07 stycznia 2008, 23:25
A właściwie, czemu nie? Real mi się przejadł na dziś. Wojciech znowu się łasi, ale wiem, że mnie tylko potrzebuje. Jak wampir świeżej krwi. Metrykalnie jest 10 lat młodszy, ale to nic nie znaczy. On się nie zestarzeje, bo nigdy nie był młody :(
A mnie się marzy, żebym nie miała długów. Wiem, to takie przyziemne, ale jak się całą wypłatę wydaje na ich spłatę :((((( A potem fiskus tak mi przepierdziela domiar, ze muszę brać kolejną pożyczkę :( Co z tego, że dobrze zarabiam, kiedy nic z tego nie mam. Dobrze zarabiam, bo ciężko pracuję. No, ale tego nie widać. Szczególnie po mnie :) Zawsze jestem bez grosza :( Niech to szlag...
I jeszcze marzy mi się, żebym nie musiała już pracować. Dziś skończył mi sie urlop. Poczułam się znowu taka zmęczona i zakręcona. Ja chcę jeszcze trochę pożyć, zanim umrę :)

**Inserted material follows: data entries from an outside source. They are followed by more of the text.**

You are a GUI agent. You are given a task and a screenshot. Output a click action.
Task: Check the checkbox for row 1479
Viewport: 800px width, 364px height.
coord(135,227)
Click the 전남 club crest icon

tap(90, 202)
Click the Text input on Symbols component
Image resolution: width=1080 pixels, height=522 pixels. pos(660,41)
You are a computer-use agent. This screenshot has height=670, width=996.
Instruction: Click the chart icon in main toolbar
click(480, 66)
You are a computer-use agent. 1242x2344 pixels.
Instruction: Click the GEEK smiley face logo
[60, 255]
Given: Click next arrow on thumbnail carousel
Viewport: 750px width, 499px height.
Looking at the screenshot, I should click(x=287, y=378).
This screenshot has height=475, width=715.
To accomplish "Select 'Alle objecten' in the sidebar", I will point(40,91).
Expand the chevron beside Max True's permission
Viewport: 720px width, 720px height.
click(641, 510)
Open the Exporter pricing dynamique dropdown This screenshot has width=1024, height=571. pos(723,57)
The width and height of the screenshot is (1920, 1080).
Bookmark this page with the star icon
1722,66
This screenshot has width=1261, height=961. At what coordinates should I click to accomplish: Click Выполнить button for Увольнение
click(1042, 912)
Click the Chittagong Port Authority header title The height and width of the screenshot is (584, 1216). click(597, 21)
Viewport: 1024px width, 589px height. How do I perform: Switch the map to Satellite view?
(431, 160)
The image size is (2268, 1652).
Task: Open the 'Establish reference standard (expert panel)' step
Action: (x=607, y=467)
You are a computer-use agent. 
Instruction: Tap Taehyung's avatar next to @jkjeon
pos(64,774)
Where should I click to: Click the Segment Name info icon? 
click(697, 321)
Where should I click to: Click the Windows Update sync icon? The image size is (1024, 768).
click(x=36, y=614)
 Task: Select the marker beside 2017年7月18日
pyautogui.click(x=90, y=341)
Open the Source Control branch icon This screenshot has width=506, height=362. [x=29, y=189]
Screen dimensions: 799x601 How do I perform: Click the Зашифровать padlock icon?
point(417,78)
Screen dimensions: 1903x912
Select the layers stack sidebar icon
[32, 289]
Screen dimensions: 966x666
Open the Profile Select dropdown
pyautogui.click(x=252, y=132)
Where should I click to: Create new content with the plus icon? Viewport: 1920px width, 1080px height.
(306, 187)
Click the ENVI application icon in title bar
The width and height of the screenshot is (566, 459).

I jeszcze tak bardzo chciałabym, żeby Młody został z Ninką. Tak bardzo kocham tę dziewczynę. No, ale na to już nie mam wpływu. Na poprzednie marzenia zresztą też :)
I jeszcze marzę, żeby być zdrowa i umrzeć na jakiś szybki zawał. No, może nie tak szybko, ale jak już...
Kolej na partnera. Teraz tak się określa konkubenta :) Na małżeństwo się już nie zdecyduję, choć Ci wszyscy ...panowie sądzą, że kobiety tylko o tym marzą, żeby prać ich gacie. Dziwne, że tyle poświęcam im czasu na blogu, choć tak naprawdę są na końcu moich marzeń. No, więc chciałabym, żeby był mądry. Kurna, jak ja nie lubię dwa razy powtarzać :-/ Żeby wiedział, czego chce, a to, czego by chciał, było dla nas obojgu dobre. No, znaczy, żeby umiał kochać jeszcze kogoś (w domyśle mnie ;) ) poza sobą. I żeby był wyrozumiały. Nie jestem łatwa. Inaczej. Nie jestem prozaiczna :) Ach, ta magia słów! I żeby był w łóżku taki, jak Wojciech. Nie ma skubaniec konkurencji :) W tym względzie. Pod każdym innym względem, niestety, ma.